(New York, N.Y.) – On Sunday, Secretary of State Mike Pompeo announced that the United States intends to designate the Houthis—officially known as Ansar Allah (Partisans of God)—as a Foreign Terrorist Organization (FTO) and as a Specially Designated Global Terrorist (SDGT) entity. The U.S. Department of State will also designate three of the group’s leaders, including Abdul Malik al-Houthi, as SDGTs. The announcement comes after the State Department conducted a terrorism and intelligence review in September and builds on an April 2015 Specially Designated National (SDN) designation of al-Houthi by then U.S. Treasury Secretary Jack Lew.
The Houthis are an Iranian-backed, Shiite Muslim military and political movement in Yemen. Its members, who subscribe to the minority Zaidi sect of Shiite Islam, have waged a series of bloody insurgencies against the Yemeni government since 2004, overthrowing the government and seizing power in Sanaa in 2015. In 2016, the group announced the formation of its own government.

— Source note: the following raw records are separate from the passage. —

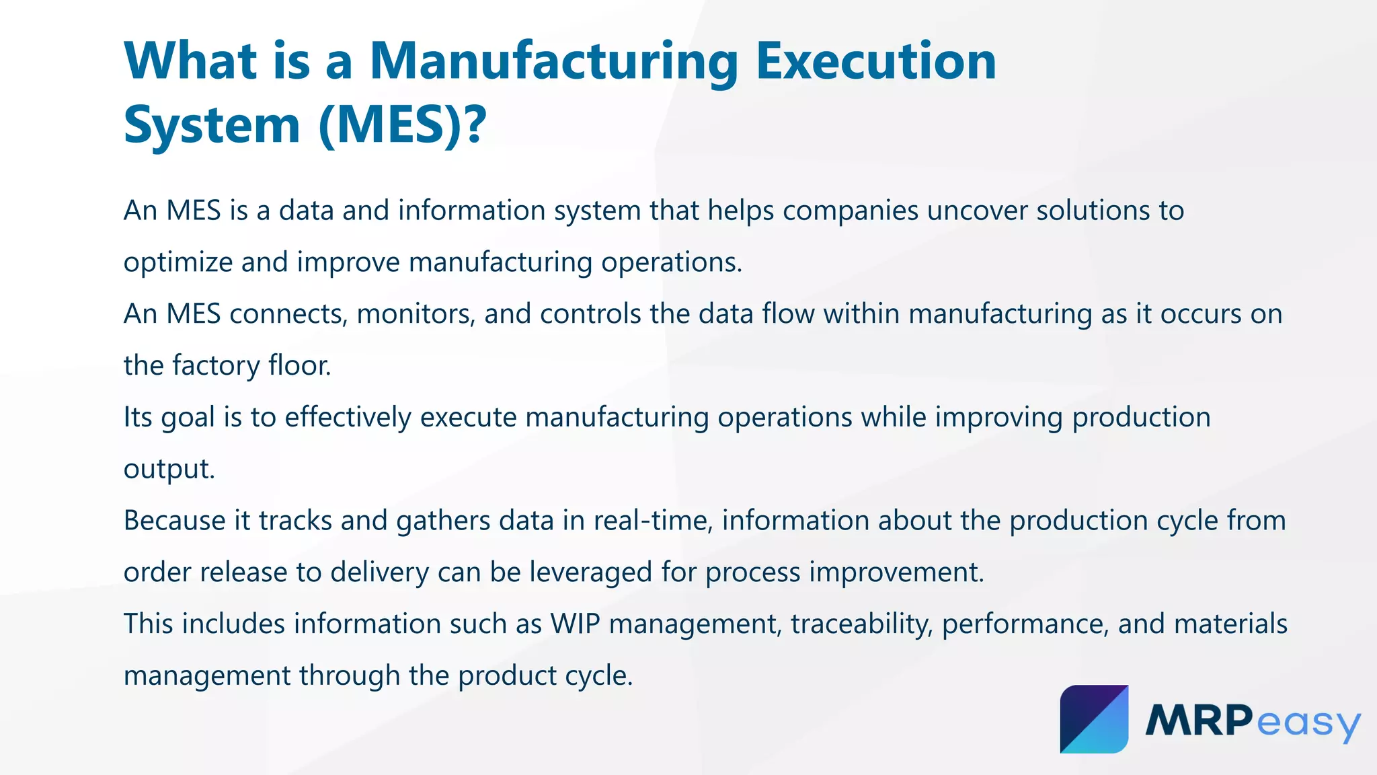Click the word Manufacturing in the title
pos(553,62)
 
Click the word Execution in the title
pos(875,62)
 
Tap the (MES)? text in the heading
pos(401,126)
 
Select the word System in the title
pos(212,126)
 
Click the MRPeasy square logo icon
pos(1094,719)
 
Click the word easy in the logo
pos(1308,723)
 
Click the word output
pos(169,470)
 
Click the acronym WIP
pos(575,624)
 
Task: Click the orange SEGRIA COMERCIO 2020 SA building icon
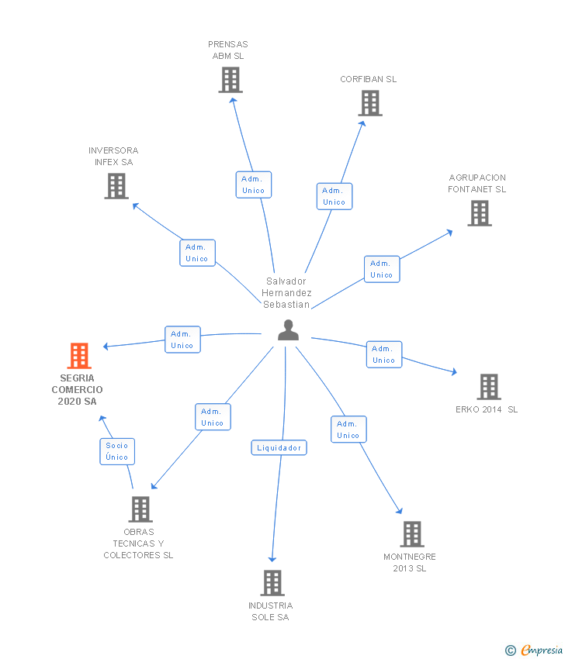pyautogui.click(x=79, y=356)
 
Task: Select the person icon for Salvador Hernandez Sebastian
pyautogui.click(x=288, y=330)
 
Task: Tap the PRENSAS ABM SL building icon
pyautogui.click(x=230, y=80)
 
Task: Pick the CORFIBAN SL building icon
pyautogui.click(x=370, y=103)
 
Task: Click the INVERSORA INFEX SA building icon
pyautogui.click(x=116, y=186)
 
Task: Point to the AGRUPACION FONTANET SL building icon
pyautogui.click(x=479, y=213)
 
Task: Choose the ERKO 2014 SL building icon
pyautogui.click(x=488, y=386)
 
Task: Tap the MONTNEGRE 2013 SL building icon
pyautogui.click(x=411, y=533)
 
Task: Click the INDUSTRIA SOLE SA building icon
pyautogui.click(x=272, y=582)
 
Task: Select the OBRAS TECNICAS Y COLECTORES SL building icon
pyautogui.click(x=140, y=509)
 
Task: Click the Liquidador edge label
pyautogui.click(x=279, y=448)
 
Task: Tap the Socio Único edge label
pyautogui.click(x=117, y=451)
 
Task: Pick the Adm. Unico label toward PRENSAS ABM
pyautogui.click(x=253, y=185)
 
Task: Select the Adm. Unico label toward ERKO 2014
pyautogui.click(x=383, y=354)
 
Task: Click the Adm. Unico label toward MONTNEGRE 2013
pyautogui.click(x=348, y=430)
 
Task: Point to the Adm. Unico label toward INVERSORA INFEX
pyautogui.click(x=196, y=253)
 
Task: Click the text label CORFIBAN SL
pyautogui.click(x=368, y=79)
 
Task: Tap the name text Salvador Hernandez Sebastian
pyautogui.click(x=286, y=293)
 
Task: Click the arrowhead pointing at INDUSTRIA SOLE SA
pyautogui.click(x=272, y=558)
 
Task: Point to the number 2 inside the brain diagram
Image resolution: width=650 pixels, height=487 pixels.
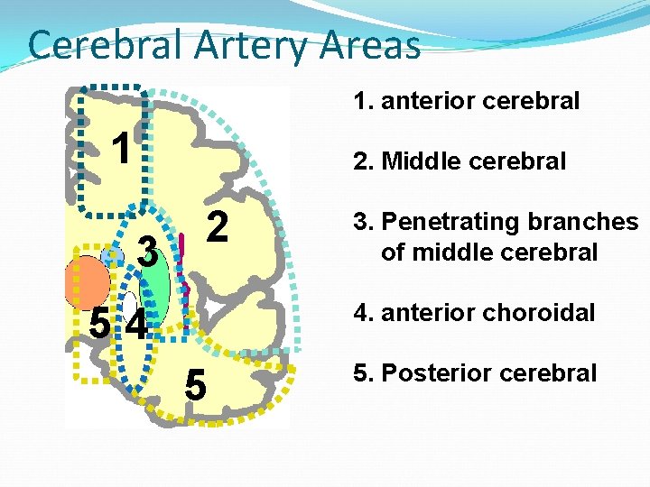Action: point(217,226)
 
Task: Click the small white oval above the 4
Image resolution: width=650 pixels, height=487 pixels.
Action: point(130,302)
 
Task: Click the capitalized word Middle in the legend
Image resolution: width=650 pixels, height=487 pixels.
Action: point(422,161)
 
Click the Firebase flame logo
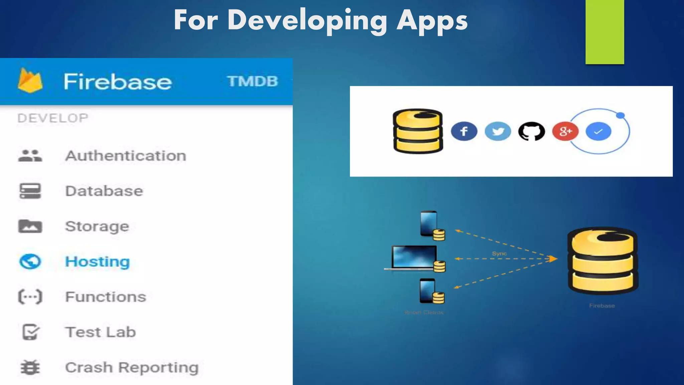pyautogui.click(x=30, y=81)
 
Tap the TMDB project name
pyautogui.click(x=252, y=81)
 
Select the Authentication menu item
pyautogui.click(x=126, y=156)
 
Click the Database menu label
pyautogui.click(x=104, y=191)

The Houthi movement began as an effort to maintain tribal autonomy in northern Yemen and protest Western influence in the Middle East.

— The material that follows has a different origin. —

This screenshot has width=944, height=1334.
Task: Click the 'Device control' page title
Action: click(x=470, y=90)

Counter Extremism Project (CEP) Executive Director David Ibsen applauded the State Department for these steps, which will prohibit any U.S. contact with the group and isolate it financially.
“Designating the Houthis and its leadership is an important step forward in targeting and disrupting Iran’s long-running financial and material support of the Houthis, which relies on funding, training, and logistical support from the regime,” said Ibsen. “We applaud these measures to hold the Houthis accountable for perpetrating a brutal campaign of terror and inflicting dire humanitarian harm. The long trail of bipartisan support for clamping down on the Houthis demonstrates that the U.S. will not tolerate—and is prepared to take a tough stance on—groups and individuals that willfully embrace the world’s leading state-sponsor of terrorism.”